Hello friends. I’m working on an unconventional build. I’ve chosen to use the driver from the sunwayman t25c because it is suposed to work with input voltage up to 8.4 and is also a clicky switch UI.
While testing I found the driver to get very hot when above 6v and on high mode. The wattage between 6v –8v is between 12-13 watts. I found the heat to be coming from the ss54 marked diode. I have looked at the data sheet for this diode and according to the specs it should be fine running at 8v 1-2amps. Or maybe it is on the led side of the driver? In that case the operating parameters would be 3.5v and 3-4amps. But this is still within specs.
When I say hot, I mean within 20-30sec it unsoldered a lead that was on the grounding ring next to the diode.
Can someone share some knowledge that may help me here? Would replacing the diode help in this case?
If I have to, there is an r015 resistor that I could change to lower the output some. I don’t need it to be at 12-13 watts for this application. However the diode gets got pretty quick on the next lowest mode as well. That is only 7.5watts. So…
As I see in your picture , there is something wrong with the FET transistor , limit resistor (R015) and the red wire (+ Led) !
By no mean the gate can NOT be connected thru the R015 to the Source and to red wire (+ Led). The small transistor has the 3 pins like : 1=gate , 2=drain , 3=source.

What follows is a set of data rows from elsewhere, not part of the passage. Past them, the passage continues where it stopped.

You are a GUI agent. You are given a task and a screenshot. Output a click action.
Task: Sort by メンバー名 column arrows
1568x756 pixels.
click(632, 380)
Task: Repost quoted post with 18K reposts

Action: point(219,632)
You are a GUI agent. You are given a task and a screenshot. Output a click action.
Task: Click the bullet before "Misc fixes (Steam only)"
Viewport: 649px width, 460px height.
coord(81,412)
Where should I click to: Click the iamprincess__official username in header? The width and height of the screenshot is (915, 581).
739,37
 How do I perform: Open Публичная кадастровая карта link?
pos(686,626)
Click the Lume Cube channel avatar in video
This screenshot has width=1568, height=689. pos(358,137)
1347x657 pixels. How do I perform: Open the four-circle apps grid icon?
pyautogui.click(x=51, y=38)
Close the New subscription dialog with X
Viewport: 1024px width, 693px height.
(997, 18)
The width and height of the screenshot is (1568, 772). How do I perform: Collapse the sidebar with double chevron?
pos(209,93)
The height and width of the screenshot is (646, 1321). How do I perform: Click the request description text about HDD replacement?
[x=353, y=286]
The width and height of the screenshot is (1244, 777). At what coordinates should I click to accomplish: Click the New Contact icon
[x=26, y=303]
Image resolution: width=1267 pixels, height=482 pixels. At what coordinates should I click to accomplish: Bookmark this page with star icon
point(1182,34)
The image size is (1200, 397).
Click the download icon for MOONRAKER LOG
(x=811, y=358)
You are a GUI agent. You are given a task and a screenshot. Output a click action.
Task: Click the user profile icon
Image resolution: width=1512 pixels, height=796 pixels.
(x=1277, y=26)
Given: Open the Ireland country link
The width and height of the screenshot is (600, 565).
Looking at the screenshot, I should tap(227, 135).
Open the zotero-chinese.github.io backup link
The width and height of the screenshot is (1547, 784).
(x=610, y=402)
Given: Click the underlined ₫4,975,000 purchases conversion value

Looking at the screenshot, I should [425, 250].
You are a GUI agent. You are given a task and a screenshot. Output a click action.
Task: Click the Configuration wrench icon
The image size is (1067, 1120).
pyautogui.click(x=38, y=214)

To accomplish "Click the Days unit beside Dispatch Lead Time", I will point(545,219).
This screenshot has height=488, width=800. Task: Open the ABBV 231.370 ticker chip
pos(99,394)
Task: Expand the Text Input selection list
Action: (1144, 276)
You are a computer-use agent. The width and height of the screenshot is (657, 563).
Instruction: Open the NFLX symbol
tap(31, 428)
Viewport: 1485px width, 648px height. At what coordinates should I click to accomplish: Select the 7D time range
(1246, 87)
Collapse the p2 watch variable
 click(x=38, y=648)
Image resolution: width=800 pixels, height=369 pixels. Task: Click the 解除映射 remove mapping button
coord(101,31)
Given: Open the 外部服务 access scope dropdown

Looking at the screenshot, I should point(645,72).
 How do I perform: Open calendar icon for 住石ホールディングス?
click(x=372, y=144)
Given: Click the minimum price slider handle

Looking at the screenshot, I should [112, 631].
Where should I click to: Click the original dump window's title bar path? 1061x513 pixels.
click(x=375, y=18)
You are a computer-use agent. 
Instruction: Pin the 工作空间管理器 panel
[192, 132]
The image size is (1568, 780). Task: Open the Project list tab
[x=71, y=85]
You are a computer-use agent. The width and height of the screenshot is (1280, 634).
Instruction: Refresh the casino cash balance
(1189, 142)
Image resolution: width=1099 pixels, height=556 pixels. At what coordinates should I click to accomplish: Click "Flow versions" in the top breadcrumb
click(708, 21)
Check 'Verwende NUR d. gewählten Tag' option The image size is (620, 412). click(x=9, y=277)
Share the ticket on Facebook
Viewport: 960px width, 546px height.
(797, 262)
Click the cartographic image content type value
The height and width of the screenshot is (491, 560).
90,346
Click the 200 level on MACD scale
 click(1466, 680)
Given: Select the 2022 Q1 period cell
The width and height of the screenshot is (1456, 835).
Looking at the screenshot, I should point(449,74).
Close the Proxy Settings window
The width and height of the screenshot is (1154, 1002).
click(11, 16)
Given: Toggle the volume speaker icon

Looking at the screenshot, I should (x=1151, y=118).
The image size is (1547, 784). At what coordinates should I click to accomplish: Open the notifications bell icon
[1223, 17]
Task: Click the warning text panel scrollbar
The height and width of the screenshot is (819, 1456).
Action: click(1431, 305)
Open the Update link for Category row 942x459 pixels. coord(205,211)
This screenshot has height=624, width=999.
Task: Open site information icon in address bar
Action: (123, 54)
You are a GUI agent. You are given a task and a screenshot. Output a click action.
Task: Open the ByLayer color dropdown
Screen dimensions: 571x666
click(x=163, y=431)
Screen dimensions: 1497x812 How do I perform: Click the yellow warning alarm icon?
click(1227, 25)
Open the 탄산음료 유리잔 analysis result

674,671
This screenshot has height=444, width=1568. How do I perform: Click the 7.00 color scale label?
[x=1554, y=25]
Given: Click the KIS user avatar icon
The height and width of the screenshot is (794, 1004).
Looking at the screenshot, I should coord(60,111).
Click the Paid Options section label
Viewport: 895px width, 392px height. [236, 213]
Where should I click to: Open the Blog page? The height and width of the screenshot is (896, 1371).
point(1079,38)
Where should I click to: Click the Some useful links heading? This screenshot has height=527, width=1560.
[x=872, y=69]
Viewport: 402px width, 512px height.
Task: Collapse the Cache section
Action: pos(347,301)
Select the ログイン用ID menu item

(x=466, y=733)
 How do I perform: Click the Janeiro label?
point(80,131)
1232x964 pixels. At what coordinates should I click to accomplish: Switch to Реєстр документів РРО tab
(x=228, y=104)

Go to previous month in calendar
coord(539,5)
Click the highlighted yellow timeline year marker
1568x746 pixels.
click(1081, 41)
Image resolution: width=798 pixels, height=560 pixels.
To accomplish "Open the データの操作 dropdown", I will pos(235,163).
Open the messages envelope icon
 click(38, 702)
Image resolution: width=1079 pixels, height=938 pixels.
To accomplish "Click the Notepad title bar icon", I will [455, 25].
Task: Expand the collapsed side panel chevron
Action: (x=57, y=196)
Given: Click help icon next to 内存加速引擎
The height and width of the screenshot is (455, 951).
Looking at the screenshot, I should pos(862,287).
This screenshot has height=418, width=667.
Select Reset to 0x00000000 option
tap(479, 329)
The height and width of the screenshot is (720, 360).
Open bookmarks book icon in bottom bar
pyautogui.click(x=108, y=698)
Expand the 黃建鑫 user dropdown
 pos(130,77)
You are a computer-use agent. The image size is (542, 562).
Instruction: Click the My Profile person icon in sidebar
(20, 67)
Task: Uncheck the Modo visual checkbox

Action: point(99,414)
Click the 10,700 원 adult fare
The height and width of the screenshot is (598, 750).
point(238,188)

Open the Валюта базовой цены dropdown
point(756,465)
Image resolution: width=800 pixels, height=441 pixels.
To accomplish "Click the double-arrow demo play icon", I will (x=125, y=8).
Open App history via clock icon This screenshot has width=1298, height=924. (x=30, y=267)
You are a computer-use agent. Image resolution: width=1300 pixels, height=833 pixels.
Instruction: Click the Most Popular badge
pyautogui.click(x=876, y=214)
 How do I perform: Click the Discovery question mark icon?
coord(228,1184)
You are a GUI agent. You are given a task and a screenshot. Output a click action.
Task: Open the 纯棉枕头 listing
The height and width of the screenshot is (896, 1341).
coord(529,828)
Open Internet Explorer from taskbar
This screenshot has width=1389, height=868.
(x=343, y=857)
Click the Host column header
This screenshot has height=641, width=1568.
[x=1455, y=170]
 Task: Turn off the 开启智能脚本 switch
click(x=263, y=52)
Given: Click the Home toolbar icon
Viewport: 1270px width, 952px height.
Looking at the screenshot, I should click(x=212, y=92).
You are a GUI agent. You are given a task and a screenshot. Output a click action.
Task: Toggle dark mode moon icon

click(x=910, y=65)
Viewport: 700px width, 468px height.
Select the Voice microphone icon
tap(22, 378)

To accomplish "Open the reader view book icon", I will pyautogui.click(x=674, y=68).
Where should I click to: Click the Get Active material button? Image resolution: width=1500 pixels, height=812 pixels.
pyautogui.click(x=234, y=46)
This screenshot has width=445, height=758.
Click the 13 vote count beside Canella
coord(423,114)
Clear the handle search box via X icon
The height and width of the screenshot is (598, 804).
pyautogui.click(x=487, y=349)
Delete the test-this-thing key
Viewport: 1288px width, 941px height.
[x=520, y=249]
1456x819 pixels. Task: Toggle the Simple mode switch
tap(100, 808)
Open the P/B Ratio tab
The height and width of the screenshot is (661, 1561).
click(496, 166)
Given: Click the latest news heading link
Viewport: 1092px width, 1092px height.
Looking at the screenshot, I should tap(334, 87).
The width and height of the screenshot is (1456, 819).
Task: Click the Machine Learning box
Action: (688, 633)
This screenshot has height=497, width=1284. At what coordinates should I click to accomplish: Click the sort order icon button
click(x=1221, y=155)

When you soldered the red wire for the + led , you connected also the gate of the transistor ,so , the CORRECT connection is : pin 3 transistor to R015 and the other side of R015 direct to red wire ! Redo the solder to the red wire in such a way to NOT touch the pin1 of the transistor !
The diode is good as it is but , because of what you've done, I'm suggesting to check the diode , the transistor and R015 (in the picture seems to be over heated )
That’s interesting, but I have not soldered anything on this driver. The driver in the picture has been untouched. The driver that I’ve been working with is exactly the same. Are you sure there is a problem here? The light works as it should with 4.2v but gets extremely hot when in high and 8.4v.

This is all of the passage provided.